The festival took place for eight days, screening two feature films a night. Each feature was introduced with an international short film with genres spanning animation, sci-fi, horror and experimental. One of them, The Goblin Man of Norway, is a twenty-four minute short that documents the unearthing of a 100,000-year-old mechanical artifact. The quiet short arouses questions of philosophical circumstance and mystery as they continue to unravel the possibility of extraterrestrial life. Doxology, a five-minute experimental sketch comedy reminiscent of Kubrick’s 2001: A Space Odyssey, showcases hilarious musical tennis balls and Argentine tangos with cars; it’s entertaining to try and analyze the technicality of its production.
“Good evening cine-maniacs! Are you ready for some scares?” announced festival director Adam Lopez as he commenced the Toronto premiere of Let the Right One In to a first time sold-out opening-night audience. Best Picture Winner at the Tribeca Film Festival, Let the Right One In is a Swedish vampire film that tells the story of a bullied boy who finds confidence and strength when he meets his new neighbor. The film is accompanied with stunning cinematography and picturesque imagery with blankets of snow and contrasting subject color.
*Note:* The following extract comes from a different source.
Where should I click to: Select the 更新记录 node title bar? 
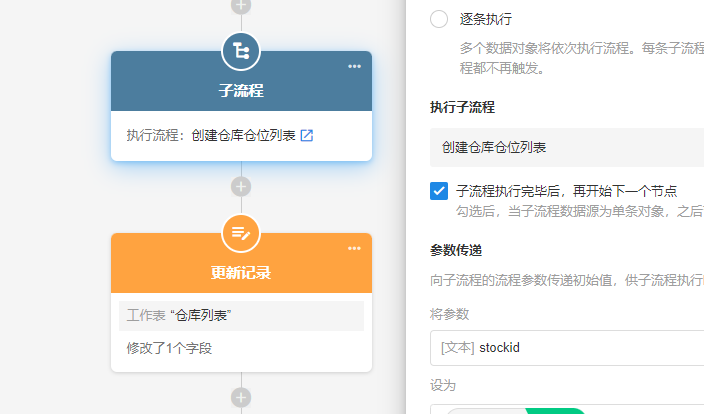(241, 273)
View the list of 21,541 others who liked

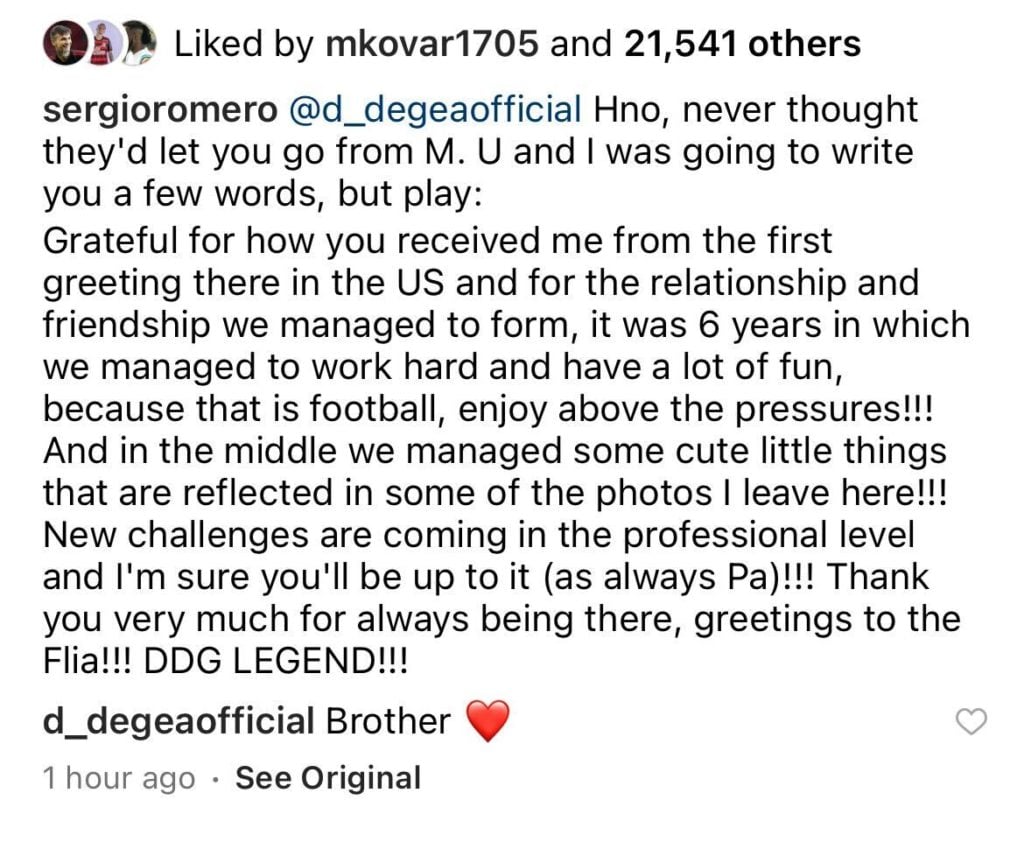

Straying away from the screen of horror, Red, based on the riveting Jack Ketchum novel, is the story of an old man’s thirst for justice. Brian Cox displays a powerful performance as Av Ludlow, whose dog is senselessly killed by a group of juveniles. When the crime goes unpunished, Ludlow embarks on a courageous mission of truth. A marvellous story that distinguishes the difference between justice and revenge accompanied with profound dialogue and Cox’s moving portrayal, build into an explosive climax.
Alas, my favorite feature of the festival: Thailand’s horror anthology, 4BIA— a film captained by four separate directors and four separate themes. The first short, entitled “Alone”, tells the story of an isolated girl who familiarizes herself with a stranger through text messaging. A sure fright story emphasized by hardly any dialogue and the only means of communication is technology. The second story, “Tit for Tat”, surrounds a bullied boy using black magic as revenge. Thirdly, “In the Middle” follows a camping trip of four friends with electrically humorous personalities. “Last Flight” follows a flight attendant escorting the corpse of a recently deceased princess. There is a link between the four shorts and its subtle hints make it very interesting to discover them all. I find that Asian horror films provide the best scares with stories of moral substance and 4BIA is no exception, marking an absolutely delectable four-course meal of terror.
This festival brings attention to a new face of horror sub-genres that are usually masked by the stigma that horror films are loaded with cheesy make-up effects and empty storylines. We are not accustomed to seeing this side of horror and must break from the binds of predisposition. Until next October, fright fiends will have to keep at bay to witness the next generation of international horror—and until then salt your doors and windows, sleep with a silver knife under your pillow, and never invite a stranger into your home. See you at Toronto After Dark 2009.